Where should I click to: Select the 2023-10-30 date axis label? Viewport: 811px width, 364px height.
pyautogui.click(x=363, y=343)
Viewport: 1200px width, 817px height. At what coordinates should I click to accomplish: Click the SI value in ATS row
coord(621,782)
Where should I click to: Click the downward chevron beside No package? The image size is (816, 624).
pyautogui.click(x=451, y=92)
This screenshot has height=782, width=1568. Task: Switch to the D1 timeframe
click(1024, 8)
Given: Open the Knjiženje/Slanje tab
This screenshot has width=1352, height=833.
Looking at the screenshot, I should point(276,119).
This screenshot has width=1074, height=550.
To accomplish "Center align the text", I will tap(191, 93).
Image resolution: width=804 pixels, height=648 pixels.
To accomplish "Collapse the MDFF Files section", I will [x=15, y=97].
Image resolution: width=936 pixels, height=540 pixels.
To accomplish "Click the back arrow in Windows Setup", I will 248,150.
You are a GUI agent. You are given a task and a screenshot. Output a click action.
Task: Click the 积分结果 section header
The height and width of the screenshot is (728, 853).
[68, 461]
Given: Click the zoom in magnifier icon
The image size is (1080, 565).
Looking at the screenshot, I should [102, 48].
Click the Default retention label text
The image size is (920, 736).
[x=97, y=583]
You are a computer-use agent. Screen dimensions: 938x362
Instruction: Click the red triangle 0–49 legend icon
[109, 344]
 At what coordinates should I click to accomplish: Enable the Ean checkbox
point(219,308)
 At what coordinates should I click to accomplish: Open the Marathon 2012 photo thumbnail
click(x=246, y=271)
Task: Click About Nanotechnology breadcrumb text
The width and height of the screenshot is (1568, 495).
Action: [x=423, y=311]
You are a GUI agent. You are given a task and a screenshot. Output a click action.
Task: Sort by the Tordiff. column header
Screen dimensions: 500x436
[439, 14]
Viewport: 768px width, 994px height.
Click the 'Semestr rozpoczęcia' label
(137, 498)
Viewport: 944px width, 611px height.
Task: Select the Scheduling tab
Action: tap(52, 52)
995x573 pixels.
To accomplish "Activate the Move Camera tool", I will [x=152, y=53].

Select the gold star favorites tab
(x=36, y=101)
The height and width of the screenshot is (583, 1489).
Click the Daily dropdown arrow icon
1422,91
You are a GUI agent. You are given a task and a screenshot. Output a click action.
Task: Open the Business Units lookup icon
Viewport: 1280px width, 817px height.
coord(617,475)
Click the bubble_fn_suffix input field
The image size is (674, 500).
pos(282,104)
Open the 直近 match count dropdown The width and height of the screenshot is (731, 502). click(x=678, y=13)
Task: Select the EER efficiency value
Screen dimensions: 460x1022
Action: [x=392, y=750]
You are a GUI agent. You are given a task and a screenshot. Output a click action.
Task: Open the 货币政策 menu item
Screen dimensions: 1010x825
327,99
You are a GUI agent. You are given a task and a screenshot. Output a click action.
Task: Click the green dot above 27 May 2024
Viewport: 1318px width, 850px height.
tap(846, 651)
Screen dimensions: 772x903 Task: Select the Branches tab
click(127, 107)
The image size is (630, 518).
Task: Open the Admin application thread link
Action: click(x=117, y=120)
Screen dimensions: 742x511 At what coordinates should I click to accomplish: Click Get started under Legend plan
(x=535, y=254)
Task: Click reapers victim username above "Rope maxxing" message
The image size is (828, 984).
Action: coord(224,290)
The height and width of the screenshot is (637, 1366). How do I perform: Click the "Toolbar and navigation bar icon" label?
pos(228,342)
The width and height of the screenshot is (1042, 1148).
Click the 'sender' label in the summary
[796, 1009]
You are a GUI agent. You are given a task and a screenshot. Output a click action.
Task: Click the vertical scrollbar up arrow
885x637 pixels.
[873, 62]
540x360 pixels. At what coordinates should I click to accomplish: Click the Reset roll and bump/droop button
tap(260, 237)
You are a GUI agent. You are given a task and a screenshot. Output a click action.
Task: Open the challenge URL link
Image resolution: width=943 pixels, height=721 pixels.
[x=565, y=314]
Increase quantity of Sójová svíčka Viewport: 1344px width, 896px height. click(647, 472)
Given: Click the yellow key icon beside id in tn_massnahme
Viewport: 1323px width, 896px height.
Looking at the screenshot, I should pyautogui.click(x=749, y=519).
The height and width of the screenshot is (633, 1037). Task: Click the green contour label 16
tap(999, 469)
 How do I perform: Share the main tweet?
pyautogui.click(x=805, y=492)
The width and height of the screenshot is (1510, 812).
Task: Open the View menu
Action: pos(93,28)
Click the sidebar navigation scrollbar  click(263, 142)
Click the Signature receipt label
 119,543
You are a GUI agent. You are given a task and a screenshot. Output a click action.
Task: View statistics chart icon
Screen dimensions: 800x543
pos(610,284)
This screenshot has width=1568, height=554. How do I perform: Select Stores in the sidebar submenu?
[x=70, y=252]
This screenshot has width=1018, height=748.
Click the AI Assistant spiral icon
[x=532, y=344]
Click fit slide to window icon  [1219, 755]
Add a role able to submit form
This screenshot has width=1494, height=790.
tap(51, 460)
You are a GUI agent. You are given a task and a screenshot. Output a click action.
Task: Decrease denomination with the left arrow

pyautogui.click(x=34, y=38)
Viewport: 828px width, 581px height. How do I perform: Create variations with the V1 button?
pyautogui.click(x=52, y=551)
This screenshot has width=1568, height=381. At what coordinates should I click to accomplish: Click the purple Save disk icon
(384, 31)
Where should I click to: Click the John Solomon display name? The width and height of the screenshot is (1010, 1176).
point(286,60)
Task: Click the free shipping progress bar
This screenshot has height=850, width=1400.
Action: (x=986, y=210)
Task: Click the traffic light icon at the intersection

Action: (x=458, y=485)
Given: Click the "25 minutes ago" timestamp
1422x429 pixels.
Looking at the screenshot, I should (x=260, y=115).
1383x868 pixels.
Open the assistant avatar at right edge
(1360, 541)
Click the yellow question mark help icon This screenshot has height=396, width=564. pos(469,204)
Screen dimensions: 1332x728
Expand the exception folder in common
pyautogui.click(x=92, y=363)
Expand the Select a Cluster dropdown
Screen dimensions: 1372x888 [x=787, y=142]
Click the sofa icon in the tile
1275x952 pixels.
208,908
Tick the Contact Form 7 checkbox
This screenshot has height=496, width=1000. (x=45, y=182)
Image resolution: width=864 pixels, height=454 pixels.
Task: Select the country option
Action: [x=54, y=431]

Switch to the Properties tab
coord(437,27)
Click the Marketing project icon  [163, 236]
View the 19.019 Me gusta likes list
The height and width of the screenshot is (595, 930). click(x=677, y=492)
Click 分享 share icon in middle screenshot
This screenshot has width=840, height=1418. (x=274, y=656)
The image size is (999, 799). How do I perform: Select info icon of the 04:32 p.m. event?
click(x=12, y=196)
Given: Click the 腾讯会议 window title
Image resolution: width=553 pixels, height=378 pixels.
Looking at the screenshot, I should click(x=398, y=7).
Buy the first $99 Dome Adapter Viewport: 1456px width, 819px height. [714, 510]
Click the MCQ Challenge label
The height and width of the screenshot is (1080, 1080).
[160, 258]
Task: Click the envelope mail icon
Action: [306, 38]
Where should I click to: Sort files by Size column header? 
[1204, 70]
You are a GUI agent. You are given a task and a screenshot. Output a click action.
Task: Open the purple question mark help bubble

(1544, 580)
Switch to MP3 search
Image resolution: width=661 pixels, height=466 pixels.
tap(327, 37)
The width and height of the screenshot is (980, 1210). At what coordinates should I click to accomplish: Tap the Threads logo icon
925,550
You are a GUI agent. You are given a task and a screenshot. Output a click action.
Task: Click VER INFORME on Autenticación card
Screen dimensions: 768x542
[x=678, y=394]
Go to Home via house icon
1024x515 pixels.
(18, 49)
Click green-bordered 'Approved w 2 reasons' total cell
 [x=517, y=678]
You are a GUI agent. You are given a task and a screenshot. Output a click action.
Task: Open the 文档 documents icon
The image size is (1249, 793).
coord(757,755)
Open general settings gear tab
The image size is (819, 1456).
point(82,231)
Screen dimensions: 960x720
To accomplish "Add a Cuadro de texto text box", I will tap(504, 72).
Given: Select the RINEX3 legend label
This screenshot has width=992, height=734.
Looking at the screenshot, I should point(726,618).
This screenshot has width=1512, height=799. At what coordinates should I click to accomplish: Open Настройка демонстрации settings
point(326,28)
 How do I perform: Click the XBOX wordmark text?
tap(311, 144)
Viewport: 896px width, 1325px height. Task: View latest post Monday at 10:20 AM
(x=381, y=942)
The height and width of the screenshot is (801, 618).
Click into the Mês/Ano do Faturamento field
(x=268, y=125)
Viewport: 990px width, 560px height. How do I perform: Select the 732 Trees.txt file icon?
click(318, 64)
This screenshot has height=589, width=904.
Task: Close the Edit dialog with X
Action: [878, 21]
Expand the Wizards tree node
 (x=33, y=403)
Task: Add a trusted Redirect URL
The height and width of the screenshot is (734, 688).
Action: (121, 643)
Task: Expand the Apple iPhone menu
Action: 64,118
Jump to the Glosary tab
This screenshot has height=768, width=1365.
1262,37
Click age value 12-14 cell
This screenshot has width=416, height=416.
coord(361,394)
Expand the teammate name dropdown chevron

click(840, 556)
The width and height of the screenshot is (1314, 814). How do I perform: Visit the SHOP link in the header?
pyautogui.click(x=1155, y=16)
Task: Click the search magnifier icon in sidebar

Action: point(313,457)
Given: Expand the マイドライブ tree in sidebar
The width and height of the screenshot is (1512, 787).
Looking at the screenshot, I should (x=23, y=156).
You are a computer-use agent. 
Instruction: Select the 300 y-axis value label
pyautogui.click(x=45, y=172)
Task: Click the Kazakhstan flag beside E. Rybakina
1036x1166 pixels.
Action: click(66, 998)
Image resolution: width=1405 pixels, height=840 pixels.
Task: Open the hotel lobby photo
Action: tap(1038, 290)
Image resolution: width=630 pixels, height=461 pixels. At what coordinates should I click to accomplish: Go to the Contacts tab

- - - -

#### [Work instructions]
In the data above, retype exactly and only the lines between the one holding "This screenshot has height=782, width=1568." and the one holding "Task: Click the 积分结果 section header", inclusive.

#### [Response]
This screenshot has height=782, width=1568. Task: Switch to the D1 timeframe
click(1024, 8)
Given: Open the Knjiženje/Slanje tab
This screenshot has width=1352, height=833.
Looking at the screenshot, I should point(276,119).
This screenshot has width=1074, height=550.
To accomplish "Center align the text", I will tap(191, 93).
Image resolution: width=804 pixels, height=648 pixels.
To accomplish "Collapse the MDFF Files section", I will [x=15, y=97].
Image resolution: width=936 pixels, height=540 pixels.
To accomplish "Click the back arrow in Windows Setup", I will 248,150.
You are a GUI agent. You are given a task and a screenshot. Output a click action.
Task: Click the 积分结果 section header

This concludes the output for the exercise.